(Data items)
━━━━━━━━━━━━━━━━
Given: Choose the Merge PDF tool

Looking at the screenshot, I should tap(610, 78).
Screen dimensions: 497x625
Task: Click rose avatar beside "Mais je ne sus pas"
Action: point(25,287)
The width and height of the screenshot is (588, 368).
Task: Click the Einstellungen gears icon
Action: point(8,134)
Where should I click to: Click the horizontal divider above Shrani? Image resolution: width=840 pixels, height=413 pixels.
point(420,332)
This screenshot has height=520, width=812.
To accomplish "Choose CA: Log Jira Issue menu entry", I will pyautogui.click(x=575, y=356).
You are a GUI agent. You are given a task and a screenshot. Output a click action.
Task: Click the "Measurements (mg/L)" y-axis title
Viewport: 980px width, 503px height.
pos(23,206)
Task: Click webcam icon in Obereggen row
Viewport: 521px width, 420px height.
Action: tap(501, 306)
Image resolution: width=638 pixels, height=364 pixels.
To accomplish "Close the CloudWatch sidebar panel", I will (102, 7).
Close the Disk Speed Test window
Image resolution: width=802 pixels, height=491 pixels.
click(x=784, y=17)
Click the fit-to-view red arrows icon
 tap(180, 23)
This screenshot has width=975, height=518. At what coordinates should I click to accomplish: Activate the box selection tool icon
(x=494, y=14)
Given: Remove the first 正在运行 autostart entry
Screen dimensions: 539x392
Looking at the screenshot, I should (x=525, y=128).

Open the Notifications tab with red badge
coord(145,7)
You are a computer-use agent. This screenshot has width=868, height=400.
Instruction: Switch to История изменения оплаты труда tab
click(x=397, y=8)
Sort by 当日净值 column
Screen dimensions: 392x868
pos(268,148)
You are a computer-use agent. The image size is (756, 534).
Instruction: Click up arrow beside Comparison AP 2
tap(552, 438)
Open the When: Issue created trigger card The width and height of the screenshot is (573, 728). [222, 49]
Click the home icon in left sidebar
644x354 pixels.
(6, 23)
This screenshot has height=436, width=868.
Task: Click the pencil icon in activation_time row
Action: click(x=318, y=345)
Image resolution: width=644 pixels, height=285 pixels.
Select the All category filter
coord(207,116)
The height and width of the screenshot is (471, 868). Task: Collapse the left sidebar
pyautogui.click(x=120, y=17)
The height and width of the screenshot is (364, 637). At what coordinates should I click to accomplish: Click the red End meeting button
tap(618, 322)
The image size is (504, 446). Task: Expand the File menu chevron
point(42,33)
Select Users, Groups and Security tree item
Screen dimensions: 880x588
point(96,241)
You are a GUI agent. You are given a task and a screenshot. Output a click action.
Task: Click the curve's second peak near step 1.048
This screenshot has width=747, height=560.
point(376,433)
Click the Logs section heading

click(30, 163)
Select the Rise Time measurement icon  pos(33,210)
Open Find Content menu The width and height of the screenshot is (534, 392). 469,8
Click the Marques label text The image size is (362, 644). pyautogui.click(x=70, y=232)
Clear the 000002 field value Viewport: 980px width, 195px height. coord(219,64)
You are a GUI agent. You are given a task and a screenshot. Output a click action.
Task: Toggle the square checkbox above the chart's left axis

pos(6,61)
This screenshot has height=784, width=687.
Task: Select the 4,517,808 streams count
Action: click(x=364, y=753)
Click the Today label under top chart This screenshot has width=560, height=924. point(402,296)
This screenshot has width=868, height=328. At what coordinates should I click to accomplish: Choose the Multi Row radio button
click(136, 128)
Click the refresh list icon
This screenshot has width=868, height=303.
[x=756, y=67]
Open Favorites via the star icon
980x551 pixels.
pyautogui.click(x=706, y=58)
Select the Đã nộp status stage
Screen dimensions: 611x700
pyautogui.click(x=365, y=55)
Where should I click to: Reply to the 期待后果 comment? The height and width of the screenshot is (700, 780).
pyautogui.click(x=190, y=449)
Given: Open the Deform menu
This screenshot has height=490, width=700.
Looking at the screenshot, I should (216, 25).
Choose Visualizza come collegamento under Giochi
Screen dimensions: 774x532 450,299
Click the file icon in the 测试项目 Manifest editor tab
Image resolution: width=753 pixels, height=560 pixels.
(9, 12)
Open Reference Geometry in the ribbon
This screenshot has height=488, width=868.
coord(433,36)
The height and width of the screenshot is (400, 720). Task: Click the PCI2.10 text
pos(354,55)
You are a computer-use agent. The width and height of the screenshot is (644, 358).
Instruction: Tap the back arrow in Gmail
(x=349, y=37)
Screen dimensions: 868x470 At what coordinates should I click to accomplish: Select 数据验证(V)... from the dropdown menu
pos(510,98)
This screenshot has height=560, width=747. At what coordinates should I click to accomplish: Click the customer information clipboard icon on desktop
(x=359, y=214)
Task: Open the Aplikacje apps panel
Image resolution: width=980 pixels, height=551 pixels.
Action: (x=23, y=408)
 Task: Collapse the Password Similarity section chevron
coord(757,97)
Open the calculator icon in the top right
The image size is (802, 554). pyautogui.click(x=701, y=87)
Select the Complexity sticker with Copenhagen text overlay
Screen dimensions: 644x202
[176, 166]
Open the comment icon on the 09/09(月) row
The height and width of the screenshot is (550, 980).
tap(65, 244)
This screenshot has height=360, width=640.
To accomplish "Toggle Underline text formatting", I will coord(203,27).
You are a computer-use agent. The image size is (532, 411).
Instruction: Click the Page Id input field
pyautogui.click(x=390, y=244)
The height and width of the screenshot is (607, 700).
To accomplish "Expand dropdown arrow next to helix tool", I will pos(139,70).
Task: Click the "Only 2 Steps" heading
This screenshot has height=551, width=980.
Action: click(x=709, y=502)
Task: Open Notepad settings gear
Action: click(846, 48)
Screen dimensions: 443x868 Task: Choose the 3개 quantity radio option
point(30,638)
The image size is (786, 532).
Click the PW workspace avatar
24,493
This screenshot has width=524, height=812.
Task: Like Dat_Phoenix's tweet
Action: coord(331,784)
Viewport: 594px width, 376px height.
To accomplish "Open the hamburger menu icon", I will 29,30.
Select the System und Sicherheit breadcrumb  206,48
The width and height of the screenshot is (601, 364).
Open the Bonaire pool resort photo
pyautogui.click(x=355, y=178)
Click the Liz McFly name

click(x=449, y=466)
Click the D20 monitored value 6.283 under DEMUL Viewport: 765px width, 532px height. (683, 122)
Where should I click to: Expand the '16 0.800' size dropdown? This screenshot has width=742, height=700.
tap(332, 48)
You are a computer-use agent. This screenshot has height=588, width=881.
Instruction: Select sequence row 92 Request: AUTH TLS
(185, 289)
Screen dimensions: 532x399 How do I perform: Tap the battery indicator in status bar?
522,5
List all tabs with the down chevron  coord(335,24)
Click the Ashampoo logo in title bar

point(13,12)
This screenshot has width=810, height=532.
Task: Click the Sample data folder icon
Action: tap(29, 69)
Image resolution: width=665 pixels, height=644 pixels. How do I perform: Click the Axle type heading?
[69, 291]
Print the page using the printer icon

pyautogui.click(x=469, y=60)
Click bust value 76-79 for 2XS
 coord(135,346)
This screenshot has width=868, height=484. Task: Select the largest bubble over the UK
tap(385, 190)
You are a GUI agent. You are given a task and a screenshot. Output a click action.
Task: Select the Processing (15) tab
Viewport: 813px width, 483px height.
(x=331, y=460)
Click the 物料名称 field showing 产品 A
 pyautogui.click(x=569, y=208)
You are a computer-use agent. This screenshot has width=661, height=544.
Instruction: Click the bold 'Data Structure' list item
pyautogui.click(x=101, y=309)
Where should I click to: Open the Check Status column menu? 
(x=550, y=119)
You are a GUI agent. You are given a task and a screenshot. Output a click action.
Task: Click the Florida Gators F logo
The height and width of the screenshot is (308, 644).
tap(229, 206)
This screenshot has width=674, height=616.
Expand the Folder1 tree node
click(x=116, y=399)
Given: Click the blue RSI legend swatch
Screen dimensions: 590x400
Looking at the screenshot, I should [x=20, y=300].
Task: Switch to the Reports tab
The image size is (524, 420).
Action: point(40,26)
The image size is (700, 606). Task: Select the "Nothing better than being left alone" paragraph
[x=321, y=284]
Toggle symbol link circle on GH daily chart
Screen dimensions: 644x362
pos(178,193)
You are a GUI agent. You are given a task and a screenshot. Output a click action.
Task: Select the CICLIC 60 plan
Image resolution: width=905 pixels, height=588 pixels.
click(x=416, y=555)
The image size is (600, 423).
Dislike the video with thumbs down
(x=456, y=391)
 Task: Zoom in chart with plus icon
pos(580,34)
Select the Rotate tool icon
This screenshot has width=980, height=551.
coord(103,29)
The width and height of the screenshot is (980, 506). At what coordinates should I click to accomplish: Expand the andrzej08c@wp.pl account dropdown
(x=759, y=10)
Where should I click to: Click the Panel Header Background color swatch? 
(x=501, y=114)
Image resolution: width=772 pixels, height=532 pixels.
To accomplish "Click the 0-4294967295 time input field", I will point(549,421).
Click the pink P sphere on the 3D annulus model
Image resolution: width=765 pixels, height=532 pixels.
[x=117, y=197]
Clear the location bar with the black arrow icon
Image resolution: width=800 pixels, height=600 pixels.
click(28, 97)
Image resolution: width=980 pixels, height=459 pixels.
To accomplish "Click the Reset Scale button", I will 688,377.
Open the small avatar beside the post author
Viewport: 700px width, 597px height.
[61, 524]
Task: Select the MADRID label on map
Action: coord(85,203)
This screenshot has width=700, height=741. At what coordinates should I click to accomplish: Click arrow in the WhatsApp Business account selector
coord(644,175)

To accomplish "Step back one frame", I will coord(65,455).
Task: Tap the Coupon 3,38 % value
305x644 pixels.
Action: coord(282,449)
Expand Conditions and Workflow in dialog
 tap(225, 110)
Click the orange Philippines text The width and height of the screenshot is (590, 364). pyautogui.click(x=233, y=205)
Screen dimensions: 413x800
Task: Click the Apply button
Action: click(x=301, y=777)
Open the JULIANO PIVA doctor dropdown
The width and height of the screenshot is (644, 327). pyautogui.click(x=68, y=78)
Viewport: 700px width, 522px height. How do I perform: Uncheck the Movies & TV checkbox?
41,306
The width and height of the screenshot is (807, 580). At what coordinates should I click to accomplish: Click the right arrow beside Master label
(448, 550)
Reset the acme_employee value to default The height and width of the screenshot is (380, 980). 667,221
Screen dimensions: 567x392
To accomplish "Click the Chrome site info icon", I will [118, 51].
━━━━━━━━━━━━━━━━
Problem requirements: Read through the records above and copy the lines that contain "Clear".

Output for this task:
Clear the 000002 field value Viewport: 980px width, 195px height. coord(219,64)
Clear the location bar with the black arrow icon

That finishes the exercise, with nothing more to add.